If you were going to build a public space to recall an important work of American art – if you could actually do so – the Burning Man sculptor Maya Lin and her husband, Raymond Cross, probably wouldn’t have chosen one of the most obvious places to locate the Dismantled Temple: the garbage dump in the Mississippi delta where the iconic structures were made. Instead of slaving over a scrap yard, they’ve built something that is a wild, almost rural, approximation of the original.

2 Memorial Church

This is a memorial church: somewhere to go, in some sense, for the churchgoers who form the bulk of the population of the Plains states. The building’s exterior has been whitewashed away, its half-timbered outbuildings a flinty, throwback to an earlier, more primitive era. Inside, however, it boasts an almost industrial feel: no-frills fluorescent lighting and unpainted concrete.

In a grimy country town, Trinity United Methodist would be old churchland, not a modern edifice, but even in the current Broadway of stately churches it is a remarkable success. Design details are amazing – the stained glass windows are painted rather than carved, and original text is made visible on the walls – and not a building has been built to such high standards since Detroit’s Cathedral of the Music. This is a church that was on its way to failure – water dripping from its shelled walls, tired chairs waiting on the pews – but thanks to the architect Blake Turley was rescued in the nick of time.

Monarch Cloud

American art is full of strange, atmospheric clouds – painting within an expanding, grey fabric, hovering by the windows, hovering, hovering – but few are quite so much as with Mona Lisa’s husband, the poet and mathematician Leonardo da Vinci. Painter and botanist, he made a raft of them with his Renaissance artist friends, including Cassavetes, Bacon and Childe Hassam. It’s a dream of a series of abstract – some say cryptogenic – clouds in a desert landscape – made in the early 13th century, says curator Miguel Cowperthwaite, “to try to distance the mind from what was on the surface”.

Ten A’Clock Yards

In Francis Bacon’s oil on canvas Ten A’Clock Yards, the whole company of artists look on anxiously, faces too blank and statues too thin to respond to our presence. Why? Because we’re late. They feel it. The painting has echoes of Richard Diebenkorn, in which two typical US landscapes – Weeb Ewbank and Isabel Adrion – are adjacent. But there are other parallels too, as this painting shows how the paintings of the American countryside, like the windmills in Piet Mondrian’s Air Over Germany, were ultimately themselves made by abstract modernists.

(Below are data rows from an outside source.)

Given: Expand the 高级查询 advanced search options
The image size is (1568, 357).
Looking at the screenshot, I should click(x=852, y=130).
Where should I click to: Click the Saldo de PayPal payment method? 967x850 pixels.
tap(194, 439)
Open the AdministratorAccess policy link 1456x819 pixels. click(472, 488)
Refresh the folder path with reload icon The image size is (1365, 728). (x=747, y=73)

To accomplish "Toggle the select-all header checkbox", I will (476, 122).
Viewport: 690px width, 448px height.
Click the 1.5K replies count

Reallife projects: artists respond to environmental issues Read more

Untitled Spaces

How could you not respond to the promise of electricity? That is the theme of de Cavalier’s large installation in Kings Cross station, or “Lakeside Shingle” as it has been called by its makers. In it he has created images of space as well as a lineup of gas and electricity boxes. Some are beautiful, others have horribly dated details, but each is a concrete tapestry, a comment on a now-neglected era.

“A Day Without Electricity”

One of Cross’s projects here involves an installation at the lake at the African American Civil War Museum. A day without electricity is a warning we may have to get used to: one that Windmills who preach on one level has nothing much to say about.

The importance of local culture in remembering other artists is a theme from Cross’s own works – a wooden model of Willie C’s Shorty Wonder Bar from Florida, a good example of many discarded joints from a city that has no plan for its future. Here the themes of wind and rot on the outskirts of a city may seem anachronistic, a reminder of what once was, but they also attest to what can be undone by over-centralisation.

Two plays about the pain and beauty of landscape at TS Eliot’s memorial tribute. Carden plays Norman and July plays the French architect Roland Leaill.